Participate

This page will talk about being a developer for DocPad and what is involved.

This guide is also a bit out of date, check out the new Contributing Guide for the latest instructions.

Who? What? Why?

Anyone can be a developer for DocPad, this is because DocPad is entirely open-source, meaning anyone can browse, edit, and share the source-code of DocPad. The source-code is like the original code, the code that developers write to make things happen.

So what is a developer? A developer can be whatever you want it to be! But I guess it is just someone who participates in the community, the growth, and direction DocPad is going. Naturally, a lot of people end up becoming developers without realising, as their involvement with DocPad increases, so does their amplitude to the commitment to DocPad and its success. For a lot of developers, DocPad's success = your success.

How to participate as a developer?

Issue Tracker

The best way to participate is to be active on the Issue Tracker. Anything that needs doing for DocPad is logged there. Batches of work are split into monthly sprints called Milestones. Issues are given a type, priority, and status (called buckets). Every issue is great for community participation, however issues with the label discussion are actively and urgently seeking developer feedback - so discuss those issues first! Any feedback would be great. Issues with the label patches welcome are issues which you can start implementing/coding up yourself, once you are done, submit a pull request back to the original DocPad project and we'll review your changes and provide feedback :-)

Contribute Code

If you've found a bug in DocPad, or want to add a new feature yourself. You can get hacking away at the source code, and submit a pull request to get your changes back into the official repository. You can read more about this on the Contributing Guide here.

Discuss

As DocPad developers are spread across the entire world, arranging a time for everyone to get chatting together is quite hard. However, that doesn't mean we don't try.

Priority Focus

Each month, we do a sprint bundled with new features from the roadmap and bugs from the issue tracker. We will always aim to get high priority bugs fixed and released as soon as possible. Once the bugs are all done, then we focus on the new features. When a feature is done, we release it to the public right away and then test and validate its value to the community. Once a feature has been proven to be valuable, we close it. You can read more about this process in the book The Lean Startup.

On fixing bugs first

The focus on "bugs first, features later" is to ensure that the users of DocPad remain happy. Even though the developers may feel a new feature is crucial to DocPad's success, bugs are very horrible experiences for the existing users. Each day a bug is out in the code base, that is creating negative experiences, and a negative impression of the DocPad project and the DocPad community. Fixing bug's first is essential for having a happy community.

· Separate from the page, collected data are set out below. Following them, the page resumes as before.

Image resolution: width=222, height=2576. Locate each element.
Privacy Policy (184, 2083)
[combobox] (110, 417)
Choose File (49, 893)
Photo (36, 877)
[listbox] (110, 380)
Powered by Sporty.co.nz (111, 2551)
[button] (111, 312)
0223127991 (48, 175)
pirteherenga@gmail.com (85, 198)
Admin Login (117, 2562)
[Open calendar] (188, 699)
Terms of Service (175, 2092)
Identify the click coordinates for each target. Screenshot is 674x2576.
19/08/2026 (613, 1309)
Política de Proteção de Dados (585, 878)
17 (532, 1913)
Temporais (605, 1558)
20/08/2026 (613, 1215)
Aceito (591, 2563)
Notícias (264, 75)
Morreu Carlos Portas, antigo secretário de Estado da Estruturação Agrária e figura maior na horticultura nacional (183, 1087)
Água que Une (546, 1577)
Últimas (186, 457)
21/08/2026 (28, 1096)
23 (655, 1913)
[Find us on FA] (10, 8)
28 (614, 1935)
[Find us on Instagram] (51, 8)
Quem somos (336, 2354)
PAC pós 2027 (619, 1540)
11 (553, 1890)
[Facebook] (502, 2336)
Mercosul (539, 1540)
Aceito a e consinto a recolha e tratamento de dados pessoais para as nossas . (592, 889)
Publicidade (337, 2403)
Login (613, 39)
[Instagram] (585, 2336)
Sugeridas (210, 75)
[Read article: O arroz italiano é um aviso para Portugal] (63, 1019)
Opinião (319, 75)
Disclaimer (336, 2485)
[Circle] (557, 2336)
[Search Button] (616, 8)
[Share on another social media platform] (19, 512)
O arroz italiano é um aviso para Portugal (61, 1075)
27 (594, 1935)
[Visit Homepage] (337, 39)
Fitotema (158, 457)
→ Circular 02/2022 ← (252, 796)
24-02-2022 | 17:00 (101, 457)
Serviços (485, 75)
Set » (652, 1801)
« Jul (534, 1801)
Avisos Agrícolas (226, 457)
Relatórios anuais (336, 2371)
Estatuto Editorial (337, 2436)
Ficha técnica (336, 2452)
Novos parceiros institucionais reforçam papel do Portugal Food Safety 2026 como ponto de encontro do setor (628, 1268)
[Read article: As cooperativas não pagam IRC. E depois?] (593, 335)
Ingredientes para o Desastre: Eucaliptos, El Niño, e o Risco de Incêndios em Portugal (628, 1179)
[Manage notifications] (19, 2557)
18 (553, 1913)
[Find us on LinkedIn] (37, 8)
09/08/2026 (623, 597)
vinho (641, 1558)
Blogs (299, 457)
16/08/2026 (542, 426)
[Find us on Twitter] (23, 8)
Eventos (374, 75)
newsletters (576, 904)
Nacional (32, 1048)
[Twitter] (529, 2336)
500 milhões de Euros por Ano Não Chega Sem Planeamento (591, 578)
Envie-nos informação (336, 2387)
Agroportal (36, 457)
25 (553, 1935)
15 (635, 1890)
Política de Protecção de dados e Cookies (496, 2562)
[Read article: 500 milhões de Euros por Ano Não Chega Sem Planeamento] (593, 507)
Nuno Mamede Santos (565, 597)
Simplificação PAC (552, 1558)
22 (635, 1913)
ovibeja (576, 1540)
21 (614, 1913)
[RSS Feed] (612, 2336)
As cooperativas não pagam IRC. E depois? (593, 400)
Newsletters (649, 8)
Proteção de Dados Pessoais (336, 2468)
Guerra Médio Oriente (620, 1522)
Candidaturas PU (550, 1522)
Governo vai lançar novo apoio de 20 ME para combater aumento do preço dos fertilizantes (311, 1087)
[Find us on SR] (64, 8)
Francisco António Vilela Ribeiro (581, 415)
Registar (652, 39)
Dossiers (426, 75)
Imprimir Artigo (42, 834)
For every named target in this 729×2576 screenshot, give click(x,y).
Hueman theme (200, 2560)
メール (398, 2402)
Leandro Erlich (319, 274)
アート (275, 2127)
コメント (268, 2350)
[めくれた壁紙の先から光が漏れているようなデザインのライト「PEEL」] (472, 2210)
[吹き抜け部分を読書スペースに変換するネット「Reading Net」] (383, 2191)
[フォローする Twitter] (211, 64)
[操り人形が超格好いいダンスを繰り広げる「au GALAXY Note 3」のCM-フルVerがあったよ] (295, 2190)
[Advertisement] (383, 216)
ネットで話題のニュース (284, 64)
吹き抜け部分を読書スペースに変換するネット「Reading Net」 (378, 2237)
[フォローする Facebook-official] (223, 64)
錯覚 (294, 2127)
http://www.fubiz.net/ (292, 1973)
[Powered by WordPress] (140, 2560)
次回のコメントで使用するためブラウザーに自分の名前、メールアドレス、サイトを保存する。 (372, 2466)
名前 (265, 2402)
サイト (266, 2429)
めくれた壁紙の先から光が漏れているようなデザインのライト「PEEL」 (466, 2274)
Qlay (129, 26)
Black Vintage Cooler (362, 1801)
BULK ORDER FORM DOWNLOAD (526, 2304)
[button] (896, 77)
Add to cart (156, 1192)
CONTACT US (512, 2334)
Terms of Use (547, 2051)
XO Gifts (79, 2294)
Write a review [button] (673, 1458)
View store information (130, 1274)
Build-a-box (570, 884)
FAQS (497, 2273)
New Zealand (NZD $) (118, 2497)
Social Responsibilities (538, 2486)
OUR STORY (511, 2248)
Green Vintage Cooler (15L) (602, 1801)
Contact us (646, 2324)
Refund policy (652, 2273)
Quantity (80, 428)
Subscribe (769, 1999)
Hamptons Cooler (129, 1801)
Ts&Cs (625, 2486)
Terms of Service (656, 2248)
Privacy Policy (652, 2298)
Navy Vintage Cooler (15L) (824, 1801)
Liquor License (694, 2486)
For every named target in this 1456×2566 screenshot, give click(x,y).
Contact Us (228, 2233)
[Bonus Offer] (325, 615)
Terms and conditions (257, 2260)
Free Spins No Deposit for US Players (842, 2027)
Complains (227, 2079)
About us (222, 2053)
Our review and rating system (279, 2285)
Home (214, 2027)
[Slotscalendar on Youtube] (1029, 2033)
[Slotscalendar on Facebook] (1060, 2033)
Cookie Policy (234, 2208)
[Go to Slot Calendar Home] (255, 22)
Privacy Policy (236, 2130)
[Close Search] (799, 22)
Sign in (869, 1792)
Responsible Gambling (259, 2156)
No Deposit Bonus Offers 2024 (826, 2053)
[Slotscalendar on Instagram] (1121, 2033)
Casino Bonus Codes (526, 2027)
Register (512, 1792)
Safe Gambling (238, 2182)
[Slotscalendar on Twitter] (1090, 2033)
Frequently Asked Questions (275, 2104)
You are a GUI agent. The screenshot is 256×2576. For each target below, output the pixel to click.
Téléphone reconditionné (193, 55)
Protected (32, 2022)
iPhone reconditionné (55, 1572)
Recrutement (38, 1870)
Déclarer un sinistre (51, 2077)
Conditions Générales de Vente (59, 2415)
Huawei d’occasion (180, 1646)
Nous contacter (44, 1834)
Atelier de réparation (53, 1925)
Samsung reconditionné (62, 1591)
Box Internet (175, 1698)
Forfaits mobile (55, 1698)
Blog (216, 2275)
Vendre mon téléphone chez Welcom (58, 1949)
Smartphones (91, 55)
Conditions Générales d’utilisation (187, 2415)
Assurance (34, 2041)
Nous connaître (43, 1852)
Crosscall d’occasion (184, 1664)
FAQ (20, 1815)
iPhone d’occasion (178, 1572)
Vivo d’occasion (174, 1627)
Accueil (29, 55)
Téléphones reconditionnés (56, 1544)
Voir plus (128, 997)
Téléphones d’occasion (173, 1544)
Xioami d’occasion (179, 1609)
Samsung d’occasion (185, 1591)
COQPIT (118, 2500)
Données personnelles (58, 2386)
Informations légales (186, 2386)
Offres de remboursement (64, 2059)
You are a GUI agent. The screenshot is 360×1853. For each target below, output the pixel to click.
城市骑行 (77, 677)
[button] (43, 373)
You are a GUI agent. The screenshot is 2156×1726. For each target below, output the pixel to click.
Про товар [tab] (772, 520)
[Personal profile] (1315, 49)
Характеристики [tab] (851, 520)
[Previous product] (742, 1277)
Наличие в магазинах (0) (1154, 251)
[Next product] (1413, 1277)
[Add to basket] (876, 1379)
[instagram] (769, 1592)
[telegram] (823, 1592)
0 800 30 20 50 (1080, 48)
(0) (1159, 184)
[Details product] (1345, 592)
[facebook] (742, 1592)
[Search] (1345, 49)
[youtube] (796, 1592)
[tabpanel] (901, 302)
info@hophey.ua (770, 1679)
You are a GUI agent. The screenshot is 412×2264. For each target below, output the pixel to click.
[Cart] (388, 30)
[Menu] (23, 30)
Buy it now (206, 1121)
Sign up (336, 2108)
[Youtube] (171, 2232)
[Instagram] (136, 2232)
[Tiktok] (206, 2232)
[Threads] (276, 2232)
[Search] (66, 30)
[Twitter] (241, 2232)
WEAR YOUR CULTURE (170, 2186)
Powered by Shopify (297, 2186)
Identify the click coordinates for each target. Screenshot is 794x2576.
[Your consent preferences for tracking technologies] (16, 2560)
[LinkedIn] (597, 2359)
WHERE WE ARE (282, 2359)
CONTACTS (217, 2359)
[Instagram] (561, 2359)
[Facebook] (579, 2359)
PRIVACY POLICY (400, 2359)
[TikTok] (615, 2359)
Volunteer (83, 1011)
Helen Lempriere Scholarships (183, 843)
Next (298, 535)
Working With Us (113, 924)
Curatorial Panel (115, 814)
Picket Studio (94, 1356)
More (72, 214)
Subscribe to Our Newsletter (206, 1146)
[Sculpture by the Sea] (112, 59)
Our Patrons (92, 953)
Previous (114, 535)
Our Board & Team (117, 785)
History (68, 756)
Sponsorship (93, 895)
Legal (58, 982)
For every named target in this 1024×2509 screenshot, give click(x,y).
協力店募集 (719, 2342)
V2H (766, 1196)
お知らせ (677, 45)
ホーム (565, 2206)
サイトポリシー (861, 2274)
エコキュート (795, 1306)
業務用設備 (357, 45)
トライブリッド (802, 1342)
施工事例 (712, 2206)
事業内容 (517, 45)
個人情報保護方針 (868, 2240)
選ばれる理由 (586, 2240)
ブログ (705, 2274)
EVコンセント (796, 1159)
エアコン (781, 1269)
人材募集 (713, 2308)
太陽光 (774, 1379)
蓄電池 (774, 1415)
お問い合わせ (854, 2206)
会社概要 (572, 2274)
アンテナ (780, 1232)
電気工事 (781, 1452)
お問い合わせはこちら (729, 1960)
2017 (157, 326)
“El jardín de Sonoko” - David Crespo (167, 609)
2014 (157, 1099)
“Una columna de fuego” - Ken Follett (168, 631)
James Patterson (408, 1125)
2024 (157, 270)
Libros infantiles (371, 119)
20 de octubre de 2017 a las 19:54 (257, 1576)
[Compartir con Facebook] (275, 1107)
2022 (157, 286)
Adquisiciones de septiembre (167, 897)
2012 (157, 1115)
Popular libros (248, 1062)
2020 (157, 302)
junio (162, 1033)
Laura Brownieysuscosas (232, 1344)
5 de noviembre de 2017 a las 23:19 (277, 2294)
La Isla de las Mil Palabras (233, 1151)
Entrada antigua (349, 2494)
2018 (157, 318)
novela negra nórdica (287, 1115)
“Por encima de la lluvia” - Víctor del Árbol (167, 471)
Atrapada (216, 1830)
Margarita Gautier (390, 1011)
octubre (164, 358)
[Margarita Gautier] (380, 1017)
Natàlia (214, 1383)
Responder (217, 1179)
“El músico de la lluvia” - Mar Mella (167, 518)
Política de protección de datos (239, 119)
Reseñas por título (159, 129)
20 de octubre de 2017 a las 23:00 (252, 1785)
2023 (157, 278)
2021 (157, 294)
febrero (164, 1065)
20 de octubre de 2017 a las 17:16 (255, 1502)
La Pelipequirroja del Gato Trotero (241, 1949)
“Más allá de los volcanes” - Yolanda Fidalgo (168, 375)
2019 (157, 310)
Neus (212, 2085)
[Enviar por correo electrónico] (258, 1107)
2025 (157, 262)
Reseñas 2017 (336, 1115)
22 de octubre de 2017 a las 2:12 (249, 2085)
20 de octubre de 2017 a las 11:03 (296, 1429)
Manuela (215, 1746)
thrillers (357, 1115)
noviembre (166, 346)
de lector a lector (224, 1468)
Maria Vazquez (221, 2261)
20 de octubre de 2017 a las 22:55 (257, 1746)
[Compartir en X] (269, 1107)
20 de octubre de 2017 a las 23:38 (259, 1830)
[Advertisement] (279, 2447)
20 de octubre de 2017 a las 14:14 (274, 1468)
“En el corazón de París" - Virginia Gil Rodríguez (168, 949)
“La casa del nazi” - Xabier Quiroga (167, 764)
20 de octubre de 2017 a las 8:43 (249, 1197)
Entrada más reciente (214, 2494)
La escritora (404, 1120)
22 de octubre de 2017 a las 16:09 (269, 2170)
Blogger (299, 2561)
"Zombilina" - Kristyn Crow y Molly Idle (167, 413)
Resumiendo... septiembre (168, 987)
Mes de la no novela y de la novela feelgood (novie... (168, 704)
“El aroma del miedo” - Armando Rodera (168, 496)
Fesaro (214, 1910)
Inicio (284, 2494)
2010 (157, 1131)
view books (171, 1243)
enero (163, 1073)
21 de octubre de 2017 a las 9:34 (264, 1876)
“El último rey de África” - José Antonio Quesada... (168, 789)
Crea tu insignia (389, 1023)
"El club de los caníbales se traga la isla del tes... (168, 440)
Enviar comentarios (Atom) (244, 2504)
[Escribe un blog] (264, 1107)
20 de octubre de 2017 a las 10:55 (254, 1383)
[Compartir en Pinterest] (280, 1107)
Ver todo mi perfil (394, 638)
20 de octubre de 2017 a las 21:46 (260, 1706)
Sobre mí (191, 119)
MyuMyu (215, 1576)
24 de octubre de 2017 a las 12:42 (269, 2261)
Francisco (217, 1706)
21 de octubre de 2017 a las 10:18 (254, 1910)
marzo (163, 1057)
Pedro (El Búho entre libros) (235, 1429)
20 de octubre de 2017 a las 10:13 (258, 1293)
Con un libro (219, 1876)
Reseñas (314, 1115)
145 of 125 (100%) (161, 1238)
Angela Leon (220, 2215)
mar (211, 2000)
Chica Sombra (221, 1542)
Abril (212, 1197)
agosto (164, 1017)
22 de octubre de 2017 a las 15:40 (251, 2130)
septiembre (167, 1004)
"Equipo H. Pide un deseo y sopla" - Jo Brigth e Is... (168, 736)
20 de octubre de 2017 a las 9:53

Implement and release tasks independently of each other

As we use the amazing git technology, there is a thing called branching, each new task (feature, bug, etc.) to be done should be implemented in its own branch. This prevents the feature from interfering with other features while you work on it. Once the feature is stable, a DocPad maintainer will pull it with the latest master branch and make sure it is still stable, then merge it into master branch and perform a release. This allows us to implement and release tasks independently on each other. So developers get immediate feedback, and users get immediate results - without any waiting! yay!